Long story short, I feel my trust in him continue to deepen. And I long for a kind of closeness and honesty I’ve never had with a partner. E. tells me that this is the relationship which will hold me and sustain me in my life. She has only met my husband once or twice, but she’s known me for years and knows how I’ve talked about him. He is worthy of my trust.
I tell him, “I want to tell you more.”
“Whatever you want to tell is fine,” he assures me. “It’s also okay if you don’t want to talk about it.”
“I do, but it’s hard,” I say.
“I can see that. If it were easy, you would have talked about it a long time ago.” He puts his arm around me. “I promise, no matter what it is, I won’t go screaming out the door and leave you.”
I know that. I don’t think that’s my fear. It’s more… he knows my dad. We see him sometimes. What if he then hates my dad? What if he doesn’t want me to see him anymore? Plus it’s shameful. What if he looks at me and imagines me with my dad and, despite his best intentions, feels disgusted?
Last night I sit close to him on the couch and lean on him. I can hear his heartbeat, and I remember when he had open-heart surgery in 2014 and nearly died the night after the surgery. I think that life is short and our opportunities for deep connection are few.
“I think you know it has to do with my father,” I tell him.

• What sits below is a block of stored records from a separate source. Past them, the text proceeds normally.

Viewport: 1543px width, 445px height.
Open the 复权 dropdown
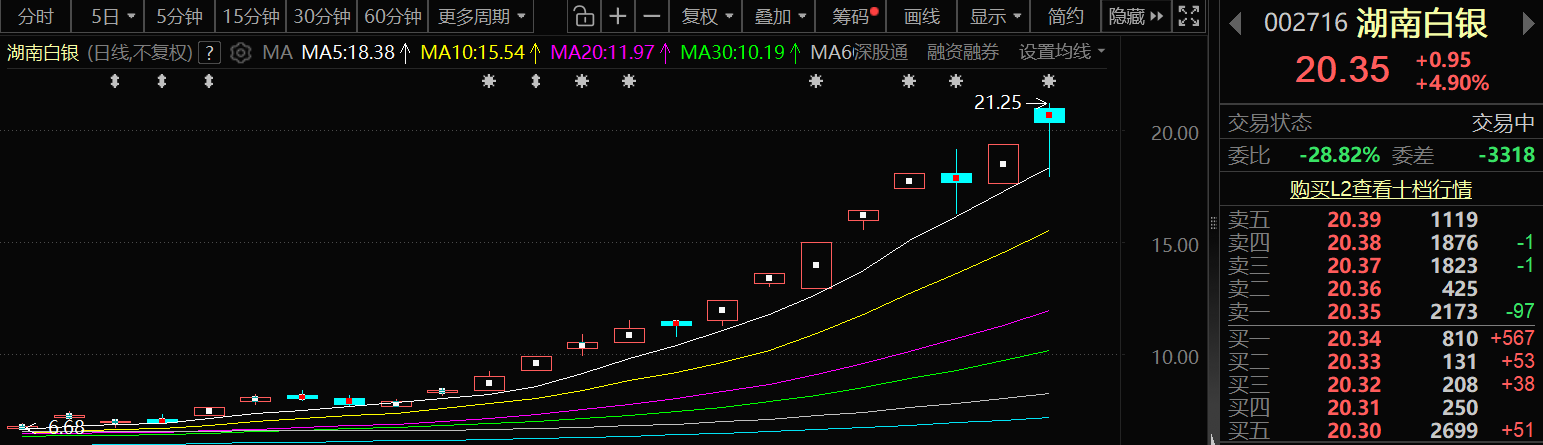click(707, 16)
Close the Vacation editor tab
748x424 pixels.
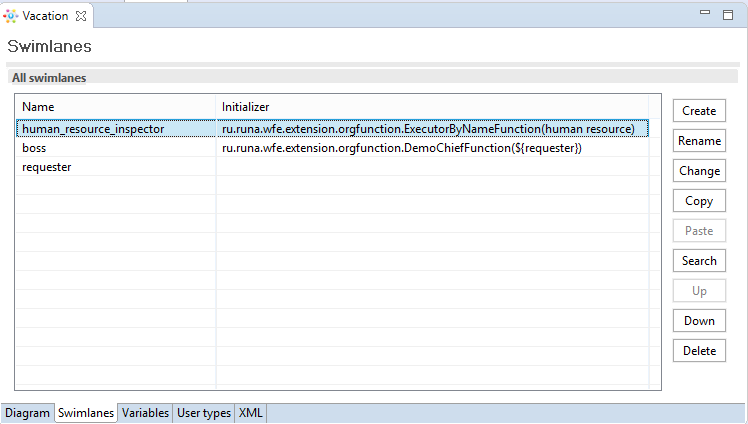[82, 15]
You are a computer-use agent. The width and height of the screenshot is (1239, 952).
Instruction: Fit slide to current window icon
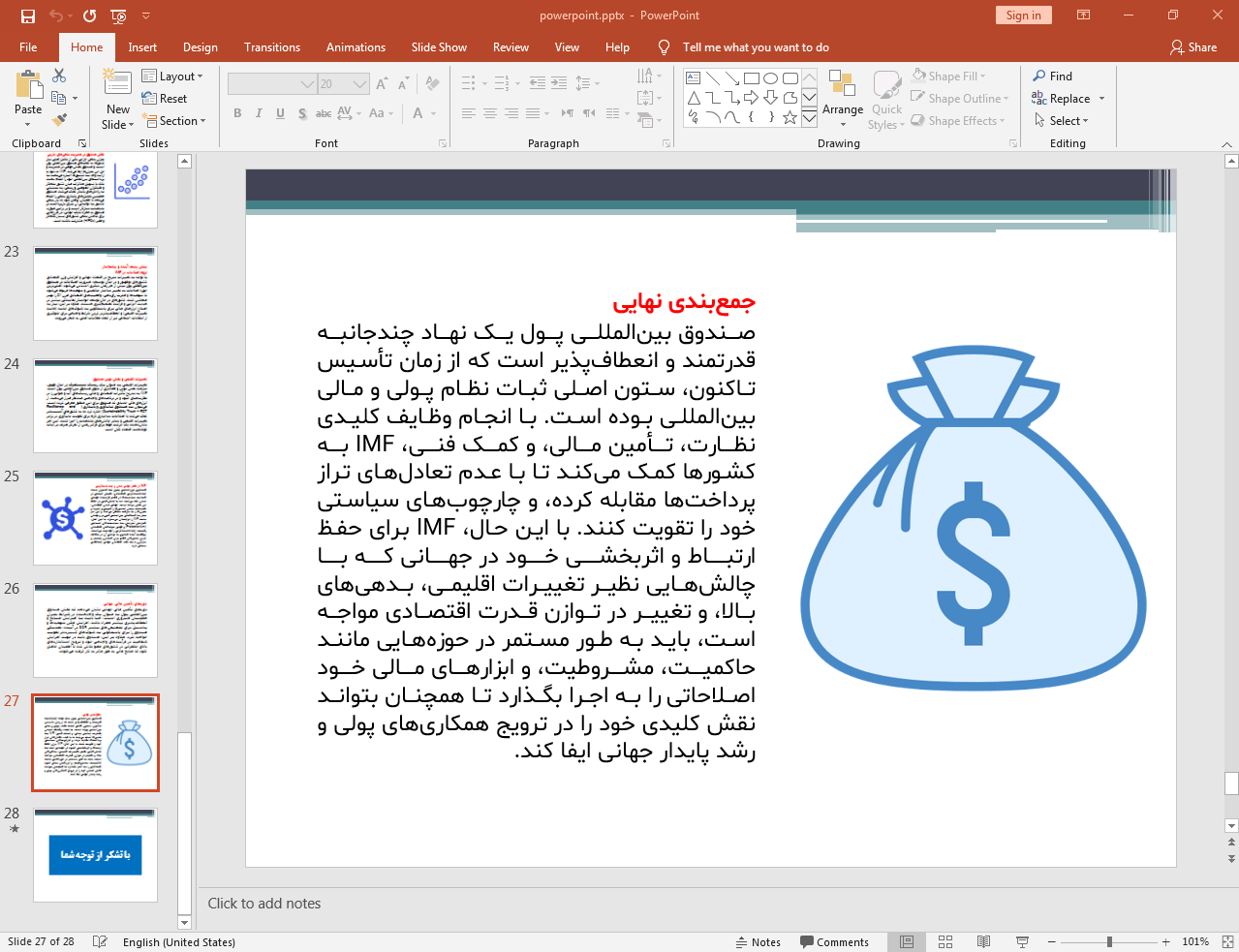click(1227, 941)
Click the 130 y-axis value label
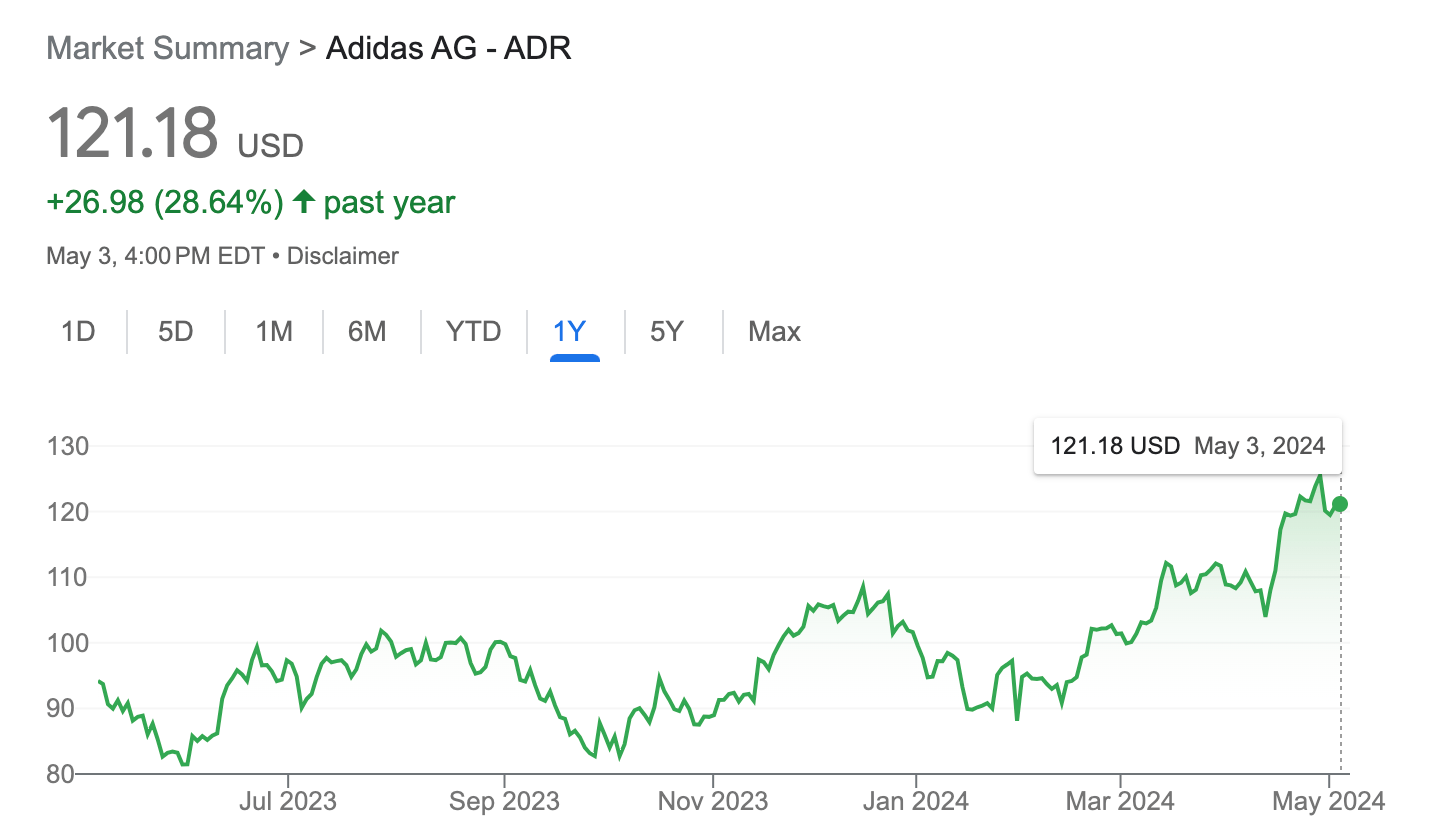 point(67,446)
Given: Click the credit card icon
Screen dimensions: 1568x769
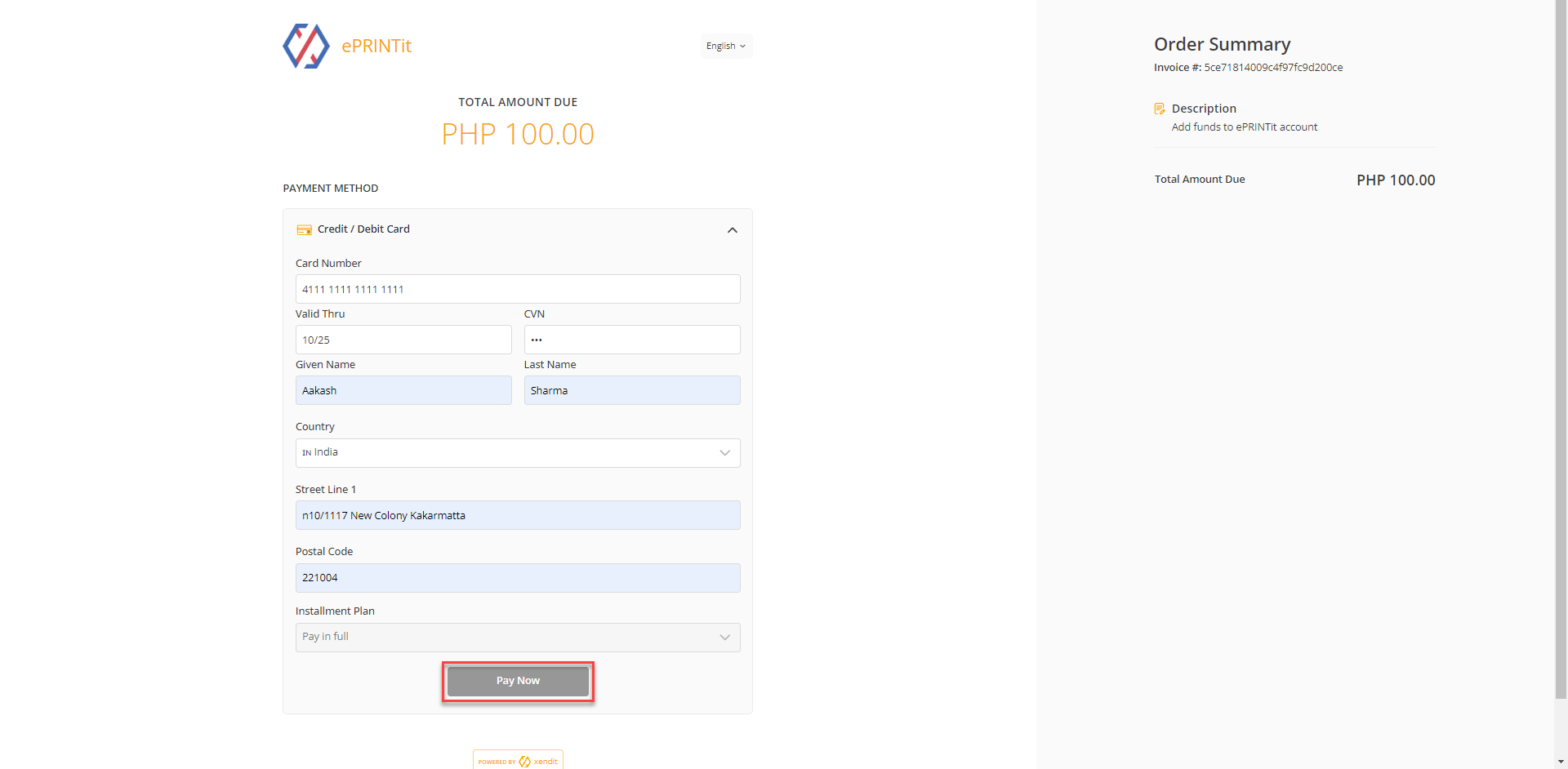Looking at the screenshot, I should pos(304,229).
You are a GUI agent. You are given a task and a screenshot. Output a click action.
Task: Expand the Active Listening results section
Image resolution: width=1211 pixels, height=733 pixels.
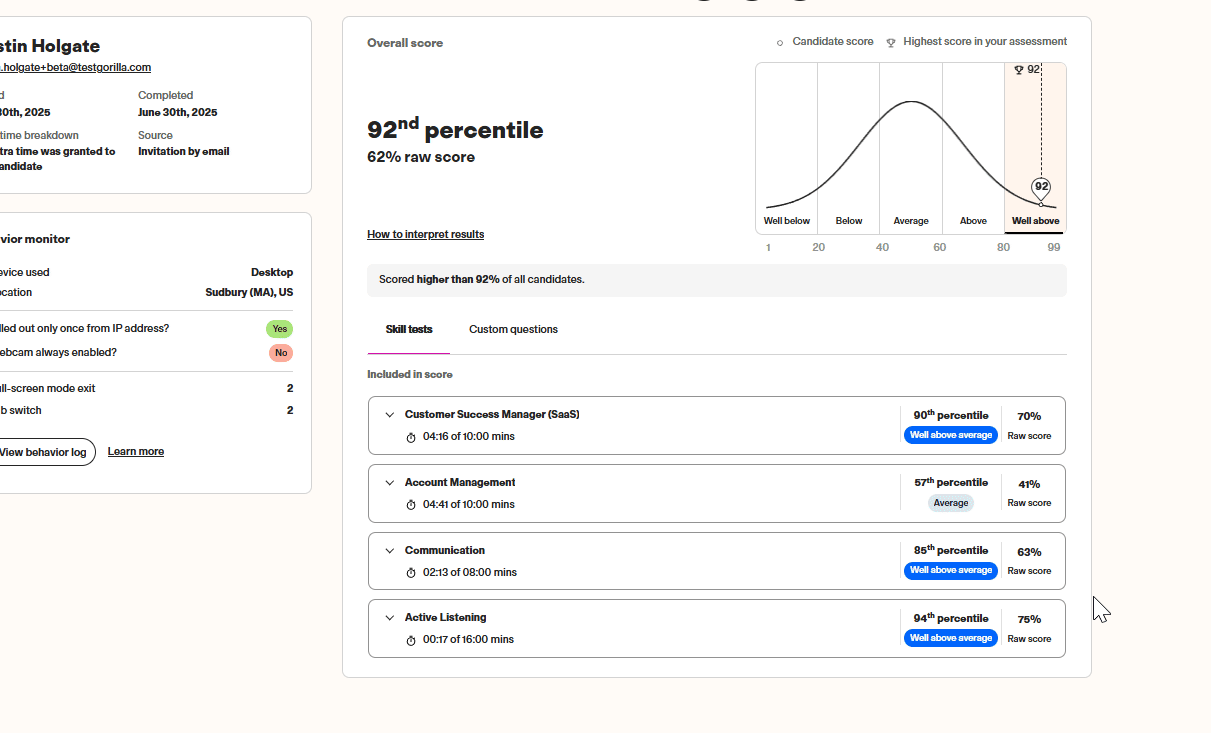tap(390, 617)
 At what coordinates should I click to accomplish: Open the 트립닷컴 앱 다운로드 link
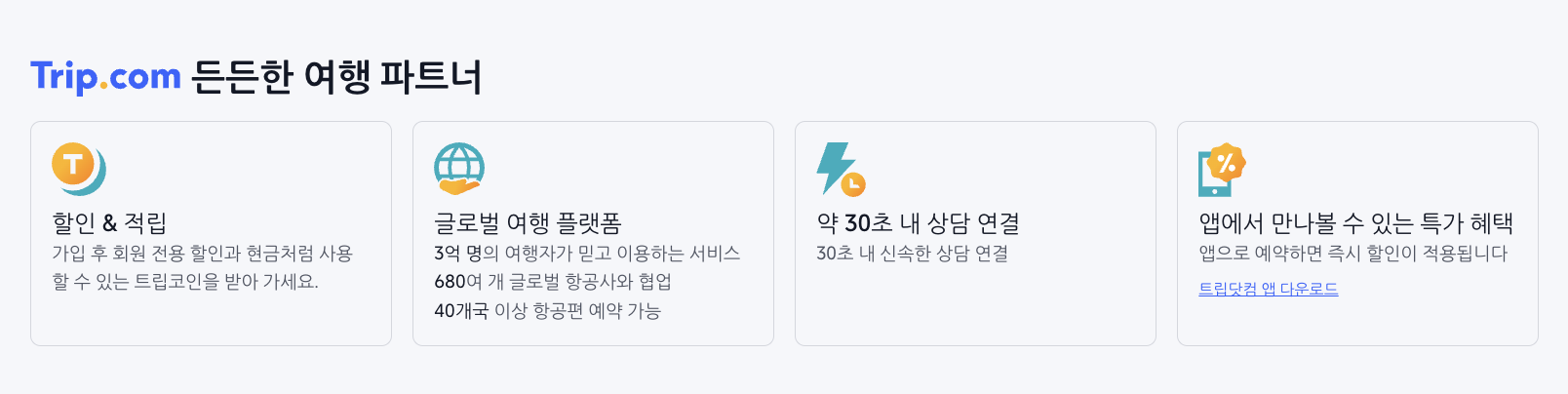[1268, 289]
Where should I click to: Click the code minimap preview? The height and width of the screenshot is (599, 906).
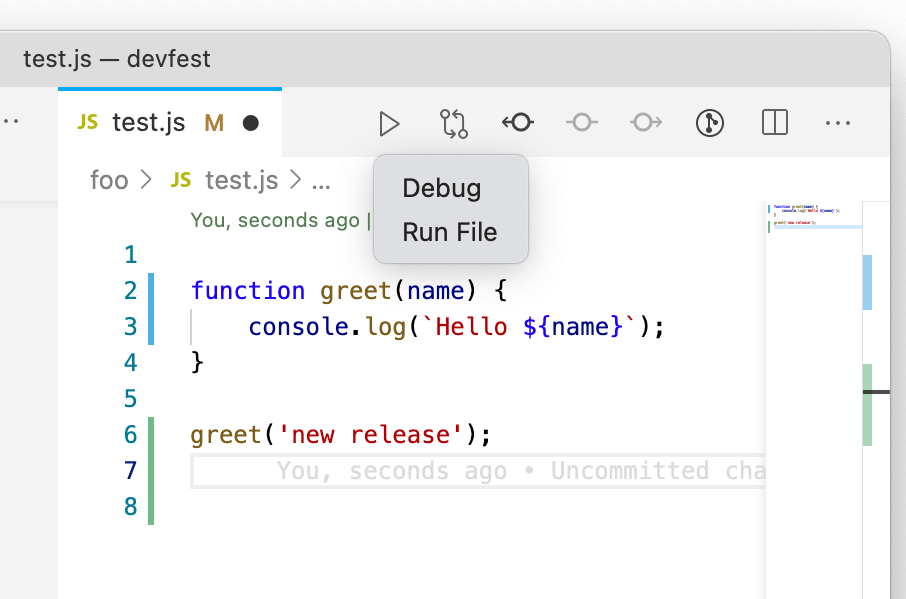point(812,217)
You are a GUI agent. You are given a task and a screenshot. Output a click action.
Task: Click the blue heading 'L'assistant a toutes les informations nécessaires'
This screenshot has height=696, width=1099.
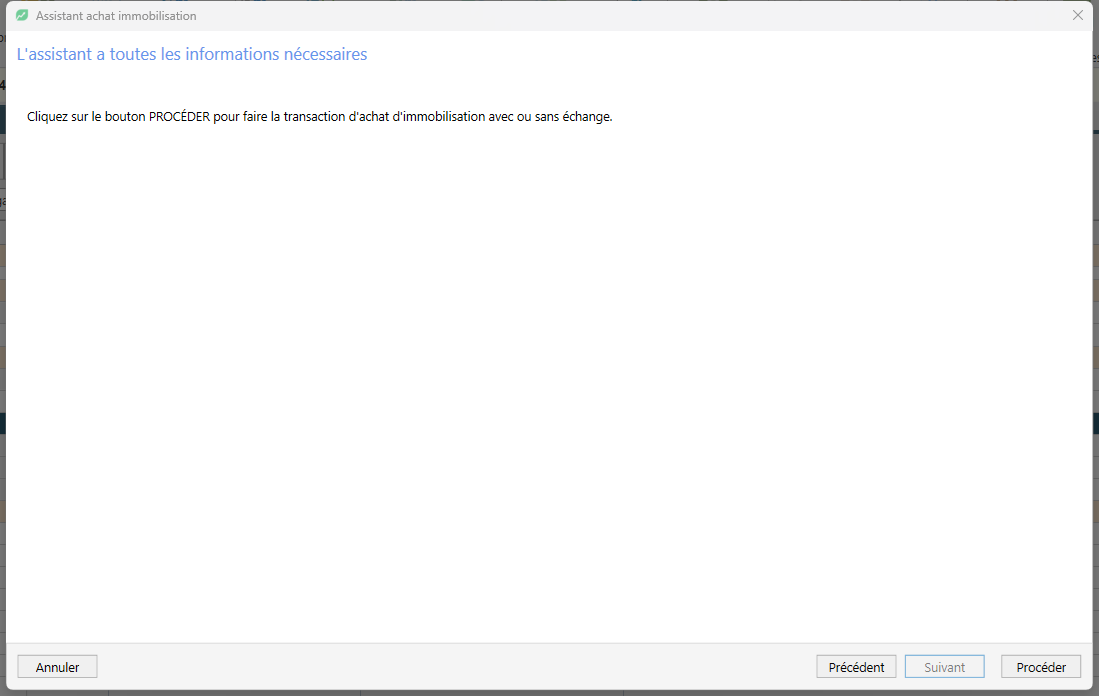(x=192, y=54)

“I’ve thought that, maybe,” he says.
That’s it. That’s all I can say. Soon I move across the room from him, pull out my laptop, create a little distance. My breath is short and shallow. My body is on high alert.
But my husband is calm and loving. In bed he kisses me and tells me to take my time and tell him only what feels right. I will tell him. I want to tell him. It’s probably going to take a while though.